Besides the technology presented here, there exists another biological alternative to time and cost-intensive physical cell rupture. This is the excretion of recombinant proteins in the surrounding medium during the upstream process (Choi and Lee 2004; Sommer et al. 2010; Sommer et al. 2009). To do so, the target protein is fused with an N-terminal signal peptide enabling its transport to the periplasm. The coexpression of bacteriocin releases proteins, which degrade and permeabilize the outer membrane, and is reported to allow the diffusion of the target product from the periplasmic into the extracellular space (Sommer et al. 2009, 2010). However, this method requires soluble proteins which are transferable through the inner membrane: prerequisite for the release from the periplasmatic space, which is why the method is not applicable for the isolation of recombinant proteins produced as inclusion bodies. So far, inclusion body downstream processes demand cell rupture methods for the removal of soluble host cell proteins to isolate the target product in a highly concentrated and purified state (Fahnert et al. 2004).

This contribution showed that protein E-mediated lysis is an efficient means for the in-process rupture of cells to obtain recombinant protein from inclusion body purified from most host cell proteins. Using this technology, the downstream process can be facilitated by omitting high-pressure homogenization and adjacent steps, for example, clean in place (CIP) and steam in place (SIP) of the homogenizer. However, a significant quality loss in inclusion body purity (10%), due to retaining periplasmic proteins, as well as lower product titer, due to physiological constraints (specific growth rate >0.09 h−1, arabinose concentration in the feed <50%), is to be considered. An improvement of the solubilization procedure of the inclusion body in the empty cell envelope may increase product purity by omitting to open the periplasmic space. Thereby, the decrease of inclusion body purity by periplasmatic protein extraction could be omitted. An option could be the usage of milder detergents for solubilization. Applying non-denaturating detergents for solubilization enables gaining active protein from inclusion bodies without further renaturation steps (Peternel et al. 2008).

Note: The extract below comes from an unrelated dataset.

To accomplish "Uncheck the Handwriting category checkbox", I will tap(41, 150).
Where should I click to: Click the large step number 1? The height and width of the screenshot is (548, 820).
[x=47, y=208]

Nevertheless, the application of the presented technology for recombinant protein production in inclusion body processes has the potential of saving resources in downstream processing of pharmaceutical plants. Whether the costs could be decreased using this method must be evaluated case by case.

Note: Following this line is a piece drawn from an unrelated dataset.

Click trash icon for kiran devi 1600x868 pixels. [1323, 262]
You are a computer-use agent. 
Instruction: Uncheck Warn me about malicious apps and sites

Additionally, this method offers the possibility to utilize Bacterial Ghosts including an inclusion body containing active proteins as a desirable product. In contrast to the widespread opinion that inclusion body proteins need to be solubilized to catalyze reactions, it was shown that enzymes in inclusion bodies show native-like structures and enzymatic activity (García-Fruitós et al. 2005, 2007; Tokatlidis et al. 1991). Hence, empty cell envelopes containing functional inclusion bodies may be used to catalyze enzymatic reactions utilizing a protein in its cytoplasmatic space as active enzyme. This application enables the possibility to produce high amounts of enzymes without subsequent cell disruption and solubilization of aggregated recombinant proteins. A similar application was shown by Sührer et al. (2015) using native proteins immobilized by membrane anchors.

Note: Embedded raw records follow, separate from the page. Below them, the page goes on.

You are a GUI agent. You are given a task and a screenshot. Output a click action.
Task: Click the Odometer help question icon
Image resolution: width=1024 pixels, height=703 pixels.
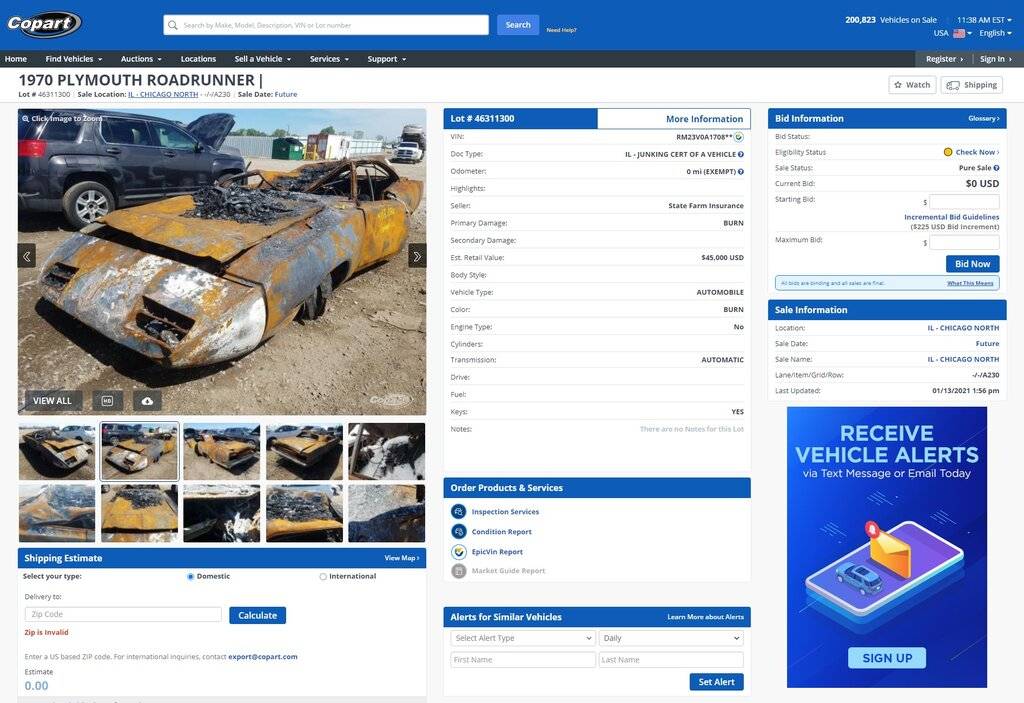741,171
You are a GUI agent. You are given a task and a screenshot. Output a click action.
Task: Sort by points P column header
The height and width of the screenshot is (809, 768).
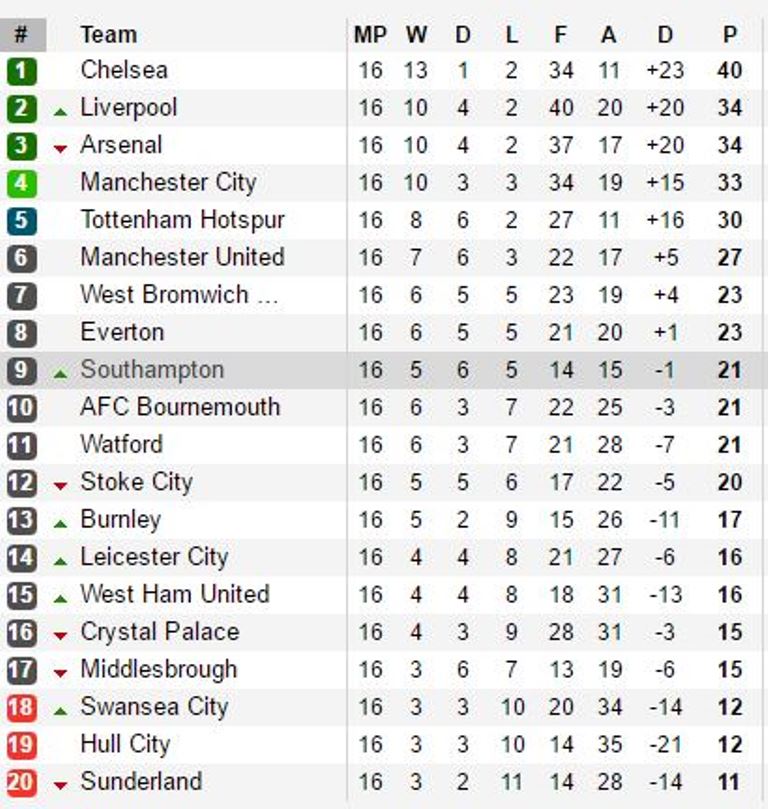[730, 35]
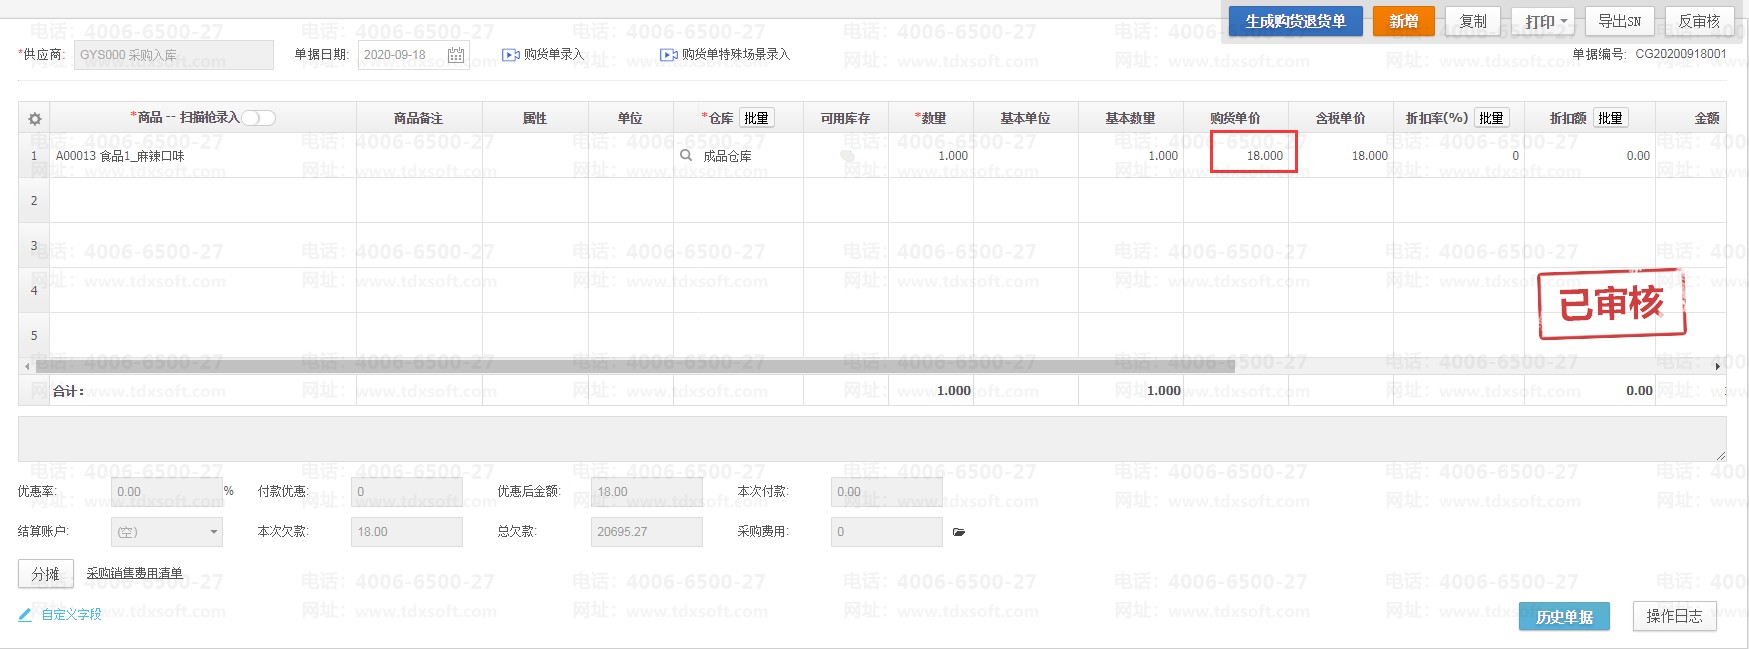Toggle the 扫描枪录入 switch
Screen dimensions: 1749x649
pos(258,118)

Summing up, the investigation presented here describes a tunable expression system capable of controlling the fitness of the cells based on tuning the recombinant protein production. The possibility of conducting E-lysis as a form of cell rupture is additionally presented: a method which could be able to spare one step in the downstream process. The information in this contribution includes E-lysis kinetics, physiological constraints, product titer, and product purity. The study provides all information necessary for the science-based design of inclusion body processes, using the phage ΦX174-derived lysis protein E in combination with the pBAD mixed feed platform.